Una de ellas (la única que recuerdo ahora mismo, de hecho) es darle clases particulares a un par de hermanos en las cercanías de la plaza Mayor. Me viene estupendo, porque pagan bien y estoy cerca de casa, tan cerca que el tiempo que tardo en desplazarme a/desde su domicilio al mío casi no lo tengo en cuenta. No es que sean mala gente, es que tienen un serio problema de actitud: me ignoran y me tratan como si fuese su criado (en el peor de los sentidos).

Procuro ignorarlo porque lo único que hago es pensar que me llevo mejor con la sumisa filipina que me trae el agua para que no tenga sed mientras les doy la clase en una habitación tan indecorosamente decorada con derroche de oro y plata, rancia como mansión de castellano viejo, de fortuna hecha con sudor ajeno, apestosa indecencia de ostentación arcaica.

Mientras, espero que pase el tiempo, unas 2 horas durante las que, de cuando en cuando, intento granjearme, ya no su amistad, sino cierto respeto y trato coloquial simultáneamente.

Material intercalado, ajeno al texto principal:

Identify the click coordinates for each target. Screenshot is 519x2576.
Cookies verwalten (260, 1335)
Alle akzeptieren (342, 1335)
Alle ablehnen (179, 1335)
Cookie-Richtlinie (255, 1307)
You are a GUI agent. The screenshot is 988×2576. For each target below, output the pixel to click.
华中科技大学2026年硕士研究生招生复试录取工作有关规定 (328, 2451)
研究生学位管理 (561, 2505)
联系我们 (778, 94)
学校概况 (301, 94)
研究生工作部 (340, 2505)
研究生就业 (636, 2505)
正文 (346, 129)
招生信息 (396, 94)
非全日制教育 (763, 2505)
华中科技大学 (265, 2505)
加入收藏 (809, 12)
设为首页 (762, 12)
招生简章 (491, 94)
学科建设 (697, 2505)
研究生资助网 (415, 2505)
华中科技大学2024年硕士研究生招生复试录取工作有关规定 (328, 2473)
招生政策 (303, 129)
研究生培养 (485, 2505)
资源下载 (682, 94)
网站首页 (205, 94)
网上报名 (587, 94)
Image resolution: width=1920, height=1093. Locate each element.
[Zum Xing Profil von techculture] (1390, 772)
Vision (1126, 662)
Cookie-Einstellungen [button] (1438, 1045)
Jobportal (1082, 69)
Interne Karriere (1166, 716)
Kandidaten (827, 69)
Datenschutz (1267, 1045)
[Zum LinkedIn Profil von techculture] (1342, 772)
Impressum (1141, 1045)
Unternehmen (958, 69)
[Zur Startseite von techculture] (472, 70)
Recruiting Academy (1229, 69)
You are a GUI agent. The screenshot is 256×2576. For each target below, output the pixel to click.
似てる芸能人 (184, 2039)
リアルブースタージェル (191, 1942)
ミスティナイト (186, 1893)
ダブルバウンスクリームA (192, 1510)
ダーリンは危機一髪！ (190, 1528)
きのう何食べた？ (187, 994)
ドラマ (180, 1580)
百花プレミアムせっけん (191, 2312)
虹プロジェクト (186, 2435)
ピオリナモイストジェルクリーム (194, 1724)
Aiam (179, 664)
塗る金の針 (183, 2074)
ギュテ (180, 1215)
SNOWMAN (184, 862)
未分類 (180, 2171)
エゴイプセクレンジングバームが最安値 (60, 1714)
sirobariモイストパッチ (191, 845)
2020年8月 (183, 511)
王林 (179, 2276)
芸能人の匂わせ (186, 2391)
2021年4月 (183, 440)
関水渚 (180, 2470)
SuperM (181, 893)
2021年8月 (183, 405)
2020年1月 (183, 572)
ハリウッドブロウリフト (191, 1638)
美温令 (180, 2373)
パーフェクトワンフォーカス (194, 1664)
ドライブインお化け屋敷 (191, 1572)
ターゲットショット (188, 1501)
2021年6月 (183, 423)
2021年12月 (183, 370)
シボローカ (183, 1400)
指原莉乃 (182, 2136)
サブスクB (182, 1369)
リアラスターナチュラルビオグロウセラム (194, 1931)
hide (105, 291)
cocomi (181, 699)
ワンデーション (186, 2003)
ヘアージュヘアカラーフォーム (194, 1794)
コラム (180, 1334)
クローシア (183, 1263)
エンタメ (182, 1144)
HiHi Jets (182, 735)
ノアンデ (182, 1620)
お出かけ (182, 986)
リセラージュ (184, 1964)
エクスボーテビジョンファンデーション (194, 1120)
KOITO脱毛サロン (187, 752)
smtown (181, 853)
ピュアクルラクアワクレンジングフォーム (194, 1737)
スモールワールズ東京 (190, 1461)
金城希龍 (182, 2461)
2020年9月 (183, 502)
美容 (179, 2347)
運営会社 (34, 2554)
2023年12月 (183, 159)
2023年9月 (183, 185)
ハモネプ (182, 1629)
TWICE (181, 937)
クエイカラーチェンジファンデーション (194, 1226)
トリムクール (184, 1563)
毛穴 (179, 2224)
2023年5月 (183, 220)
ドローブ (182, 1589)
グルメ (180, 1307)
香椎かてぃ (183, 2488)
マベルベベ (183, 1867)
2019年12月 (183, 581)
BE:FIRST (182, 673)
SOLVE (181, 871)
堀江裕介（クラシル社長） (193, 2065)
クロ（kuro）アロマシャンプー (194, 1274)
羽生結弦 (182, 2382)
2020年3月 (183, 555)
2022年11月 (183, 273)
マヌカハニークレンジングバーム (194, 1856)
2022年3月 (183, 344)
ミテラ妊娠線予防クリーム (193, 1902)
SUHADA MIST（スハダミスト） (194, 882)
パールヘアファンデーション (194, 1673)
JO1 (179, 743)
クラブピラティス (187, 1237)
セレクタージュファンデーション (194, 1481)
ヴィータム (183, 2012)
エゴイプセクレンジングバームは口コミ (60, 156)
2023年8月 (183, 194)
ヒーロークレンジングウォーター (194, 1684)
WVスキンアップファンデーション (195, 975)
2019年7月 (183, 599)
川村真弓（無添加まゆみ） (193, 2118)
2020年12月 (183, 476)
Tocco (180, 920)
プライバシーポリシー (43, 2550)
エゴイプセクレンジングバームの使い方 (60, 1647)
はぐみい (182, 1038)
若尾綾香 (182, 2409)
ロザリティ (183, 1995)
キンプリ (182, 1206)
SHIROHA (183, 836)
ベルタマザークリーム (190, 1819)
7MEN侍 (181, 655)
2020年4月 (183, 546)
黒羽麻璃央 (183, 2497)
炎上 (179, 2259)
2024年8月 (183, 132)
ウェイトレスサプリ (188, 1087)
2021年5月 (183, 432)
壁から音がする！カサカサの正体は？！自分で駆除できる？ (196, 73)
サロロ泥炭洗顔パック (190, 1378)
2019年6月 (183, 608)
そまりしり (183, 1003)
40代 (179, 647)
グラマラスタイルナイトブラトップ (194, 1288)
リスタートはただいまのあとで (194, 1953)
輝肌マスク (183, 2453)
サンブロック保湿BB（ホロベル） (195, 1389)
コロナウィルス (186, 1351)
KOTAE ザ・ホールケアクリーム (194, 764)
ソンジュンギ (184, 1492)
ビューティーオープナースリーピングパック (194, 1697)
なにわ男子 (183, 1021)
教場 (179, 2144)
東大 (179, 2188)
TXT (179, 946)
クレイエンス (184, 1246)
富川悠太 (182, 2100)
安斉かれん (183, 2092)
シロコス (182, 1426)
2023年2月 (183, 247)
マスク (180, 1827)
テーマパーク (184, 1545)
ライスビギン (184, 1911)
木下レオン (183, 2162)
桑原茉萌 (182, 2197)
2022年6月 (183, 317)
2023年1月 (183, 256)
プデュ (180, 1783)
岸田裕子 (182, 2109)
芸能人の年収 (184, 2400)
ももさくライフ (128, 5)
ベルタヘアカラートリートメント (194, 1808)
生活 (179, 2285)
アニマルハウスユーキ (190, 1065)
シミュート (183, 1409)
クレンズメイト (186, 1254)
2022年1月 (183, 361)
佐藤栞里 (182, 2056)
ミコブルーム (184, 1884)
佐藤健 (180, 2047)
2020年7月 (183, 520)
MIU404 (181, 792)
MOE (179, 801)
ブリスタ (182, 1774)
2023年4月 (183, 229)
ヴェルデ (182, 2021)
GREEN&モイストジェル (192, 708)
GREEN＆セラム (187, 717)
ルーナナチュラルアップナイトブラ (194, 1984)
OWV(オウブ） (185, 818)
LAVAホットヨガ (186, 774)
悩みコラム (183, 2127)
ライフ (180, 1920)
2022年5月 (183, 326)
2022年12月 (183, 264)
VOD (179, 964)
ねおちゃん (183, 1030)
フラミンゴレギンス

Pero ayer, hablando sobre la mucha gente que seguro que hay en la zona en Navidades, me responde el mayor con su altanería habitual:

Desde que han abierto la estación de cercanías de Sol, vienen gentes de Parla y Móstoles y así. Ya ves, se compran pisos en esos pueblos baratos y no tienen nada mejor que hacer que venir a Plaza Mayor a pasar la tarde en Navidad.

Le habría soltado una hostia si fuese violento. Le habría dicho que era un imbécil imberbe posiblemente homosexual reprimido, aunque esto no tenga nada que ver, y que más le valdría aprender a tener que ganarse la vida por su cuenta hasta darse cuenta de lo que es poder venir a pasear por el centro de Madrid y desahogarse de una vida en la que una tarde sin tener que ir a trabajar era algo lujoso de por sí.

Apunté sus frases literalmente en el cuaderno que llevo a la clase, para no olvidarlas. Pero no dije nada.

Me sentí un kuntakinte perdiendo completamente, no ya un dedo, sino el orgullo, la dignidad. Y tuve que acordarme muy mucho de que me viene bien su dinero. Recordé lo poco que me esfuerzo durante esas clases con ellos, y en especial con este, por que avance en su comprensión de las potencias, por la poca energía con la que gano un poco de dinero… aunque también desgastan estos silencios forzosos.

Cada semana valoro si haría o no esas clases. En cuanto tenga un par de alumnos más, buscaré una excusa, lo sé, para dejar de darles clase. Seguro que no soy el primero ni seré el único en una serie de tutores que no están dispuestos a ser tratados con tal indulgencia, con esa actitud de presunta superioridad en la que creen estar a salvo.

Y pienso en gillotinas.

Y pienso que da igual cómo le dé las clases, que sus padres se asegurarán de que tengan un futuro prometedor como líderes político-económico de este país, que sus padres harán que sus vidas sean tan sencillas como para no tener que pensar en viajar apiñados en un transporte público de masas para visitar, tomándose tan solo un bocata de calamares, un lugar inaccesible como es el centro de esta ciudad, una tarde de las fiestas navideñas.

Por una vez, eso sí, empaticé con esa costumbre que siempre aborrezco de venir al centro por esas fechas, empaticé con esa gente, me sentí esa gente, me sentí gente… y me alegré.